Sans doute, craignait-on que la justice, malgré sa cécité légendaire, se laissât trop facilement influencer si de tels éléments d’appréciation continuaient à être soumis au tribunal.

L’Ordre des Avocats compte aujourd’hui d’adorables «consœurs»: est-ce en raison du pantalon dont on les croit munies sous leur robe que la sévérité de la loi s’est, dirai-je à leur endroit, si singulièrement adoucie?

Pour Vignola, comme pour Beulé, la Romaine aurait porté sous la stola un caleçon d’un tissu délicat et... «des chaussettes»[5].

Oh, oh!... voilà qui est un peu osé; mais Vignola joint tant d’esprit à son talent.

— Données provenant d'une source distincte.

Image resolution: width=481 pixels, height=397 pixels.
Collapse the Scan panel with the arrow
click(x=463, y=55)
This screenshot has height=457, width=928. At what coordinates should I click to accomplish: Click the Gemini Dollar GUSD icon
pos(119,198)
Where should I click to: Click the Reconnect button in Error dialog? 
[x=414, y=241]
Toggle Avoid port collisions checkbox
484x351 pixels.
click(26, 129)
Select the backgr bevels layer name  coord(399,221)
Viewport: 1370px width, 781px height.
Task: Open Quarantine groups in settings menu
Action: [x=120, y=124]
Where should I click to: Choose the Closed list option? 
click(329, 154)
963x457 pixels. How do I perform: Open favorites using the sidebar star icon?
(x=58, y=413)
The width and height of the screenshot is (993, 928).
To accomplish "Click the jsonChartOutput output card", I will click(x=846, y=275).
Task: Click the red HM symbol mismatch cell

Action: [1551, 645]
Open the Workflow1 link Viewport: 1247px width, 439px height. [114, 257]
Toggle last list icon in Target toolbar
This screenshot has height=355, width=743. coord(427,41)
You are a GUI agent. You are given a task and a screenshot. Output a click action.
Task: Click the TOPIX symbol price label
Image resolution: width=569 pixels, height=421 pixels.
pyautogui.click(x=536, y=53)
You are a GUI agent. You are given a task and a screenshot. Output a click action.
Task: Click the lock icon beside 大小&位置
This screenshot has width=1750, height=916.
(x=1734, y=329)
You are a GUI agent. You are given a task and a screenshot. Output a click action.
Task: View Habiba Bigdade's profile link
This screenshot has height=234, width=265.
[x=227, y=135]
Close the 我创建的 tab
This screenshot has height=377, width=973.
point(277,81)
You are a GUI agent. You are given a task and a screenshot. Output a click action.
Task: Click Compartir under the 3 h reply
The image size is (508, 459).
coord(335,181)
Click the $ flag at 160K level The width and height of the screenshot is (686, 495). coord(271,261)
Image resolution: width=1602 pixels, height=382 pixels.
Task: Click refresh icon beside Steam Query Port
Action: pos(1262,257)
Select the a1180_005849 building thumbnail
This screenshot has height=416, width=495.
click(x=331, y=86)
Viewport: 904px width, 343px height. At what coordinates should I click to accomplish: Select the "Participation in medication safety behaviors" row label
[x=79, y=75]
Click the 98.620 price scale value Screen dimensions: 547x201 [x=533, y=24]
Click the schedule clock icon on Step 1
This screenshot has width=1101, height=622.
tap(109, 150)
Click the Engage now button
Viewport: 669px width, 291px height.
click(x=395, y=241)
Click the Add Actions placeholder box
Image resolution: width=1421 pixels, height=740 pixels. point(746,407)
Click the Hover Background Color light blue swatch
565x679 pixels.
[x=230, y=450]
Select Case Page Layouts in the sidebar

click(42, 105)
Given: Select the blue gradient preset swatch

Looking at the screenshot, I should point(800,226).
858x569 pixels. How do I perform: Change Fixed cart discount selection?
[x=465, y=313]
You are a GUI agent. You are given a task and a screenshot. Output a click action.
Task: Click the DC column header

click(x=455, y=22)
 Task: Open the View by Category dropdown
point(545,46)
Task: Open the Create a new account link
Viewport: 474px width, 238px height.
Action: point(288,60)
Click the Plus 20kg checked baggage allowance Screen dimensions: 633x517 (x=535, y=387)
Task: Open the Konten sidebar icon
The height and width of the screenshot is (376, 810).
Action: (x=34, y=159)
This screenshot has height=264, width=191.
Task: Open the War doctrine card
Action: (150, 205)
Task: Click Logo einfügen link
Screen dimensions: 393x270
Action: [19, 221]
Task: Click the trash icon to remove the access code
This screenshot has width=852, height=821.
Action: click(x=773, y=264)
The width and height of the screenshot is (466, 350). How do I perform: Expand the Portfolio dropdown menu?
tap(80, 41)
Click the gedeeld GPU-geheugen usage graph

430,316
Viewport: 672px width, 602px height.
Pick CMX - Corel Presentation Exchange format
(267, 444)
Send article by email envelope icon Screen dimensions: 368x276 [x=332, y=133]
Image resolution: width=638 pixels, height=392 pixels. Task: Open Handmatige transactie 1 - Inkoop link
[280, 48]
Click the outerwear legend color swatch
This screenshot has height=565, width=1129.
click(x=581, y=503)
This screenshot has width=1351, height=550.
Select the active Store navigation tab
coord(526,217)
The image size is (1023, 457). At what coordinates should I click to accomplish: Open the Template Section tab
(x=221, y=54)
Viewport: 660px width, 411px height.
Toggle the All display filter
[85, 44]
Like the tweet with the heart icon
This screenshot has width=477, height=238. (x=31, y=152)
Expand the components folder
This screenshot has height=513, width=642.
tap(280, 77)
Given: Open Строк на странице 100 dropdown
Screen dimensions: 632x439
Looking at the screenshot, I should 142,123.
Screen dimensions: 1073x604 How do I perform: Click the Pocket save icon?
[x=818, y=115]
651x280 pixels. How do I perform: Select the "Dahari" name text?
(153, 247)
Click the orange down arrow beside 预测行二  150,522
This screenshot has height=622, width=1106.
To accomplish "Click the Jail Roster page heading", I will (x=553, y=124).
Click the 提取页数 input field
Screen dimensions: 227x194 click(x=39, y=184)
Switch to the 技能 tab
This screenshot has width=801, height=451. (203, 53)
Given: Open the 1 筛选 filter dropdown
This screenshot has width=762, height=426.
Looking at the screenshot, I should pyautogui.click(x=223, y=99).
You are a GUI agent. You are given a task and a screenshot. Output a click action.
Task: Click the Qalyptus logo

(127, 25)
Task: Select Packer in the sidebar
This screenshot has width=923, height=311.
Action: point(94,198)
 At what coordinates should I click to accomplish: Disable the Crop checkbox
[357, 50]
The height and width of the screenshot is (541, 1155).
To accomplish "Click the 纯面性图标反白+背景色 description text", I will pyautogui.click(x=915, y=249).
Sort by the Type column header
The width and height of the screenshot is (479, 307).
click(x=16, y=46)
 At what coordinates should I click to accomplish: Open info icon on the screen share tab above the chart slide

Le caleçon se retrouve également dans la Gaule et la Gallo-Romaine ne portant pas de bas, ce serait à retenir autour du genou leurs culottes qu’auraient servi les jarretières luxueusement ornées: camées, pierres gravées, émeraudes ou améthystes, dont les fouilles nous révèlent parfois la richesse[6].

La sculpture n’a point toujours négligé ce détail. Au Louvre, parmi les délicieuses statuettes en terre cuite provenant de Myrina, figure un Atys hermaphrodite, en costume phrygien, dont, dans le mouvement de la danse, la tunique courte laisse voir, tombant jusqu’à la cheville, les jambes d’un pantalon étroit et uni[7].

Le pantalon, combien qu’on ait longtemps semblé l’ignorer, appartenait si bien au costume de la femme antique, qu’en 1807, se faisant auprès de leurs contemporaines les apôtres peu écoutés de ce vêtement oublié, les docteurs Desessartz et de Saint-Ursin ne craignaient point de se reporter à l’antiquité et de la donner comme exemple:

«Parmi les vêtements de l’antiquité grecque, que le goût et la santé devraient faire prendre au sexe en Europe, il en est un dont j’ai toujours regretté qu’on ne soupçonnât pas le besoin: c’est le double caleçon, l’intérieur de toile et l’extérieur d’une soie légère, qui, en interceptant le passage de l’air, soit dans la marche ordinaire des femmes, soit dans leurs danses animées, préviendrait les rhumatismes et d’autres incommodités... Cette antique et nouvelle parure, si elle était adoptée, aurait encore l’avantage de les délivrer des entraves de leurs triples jupons[8].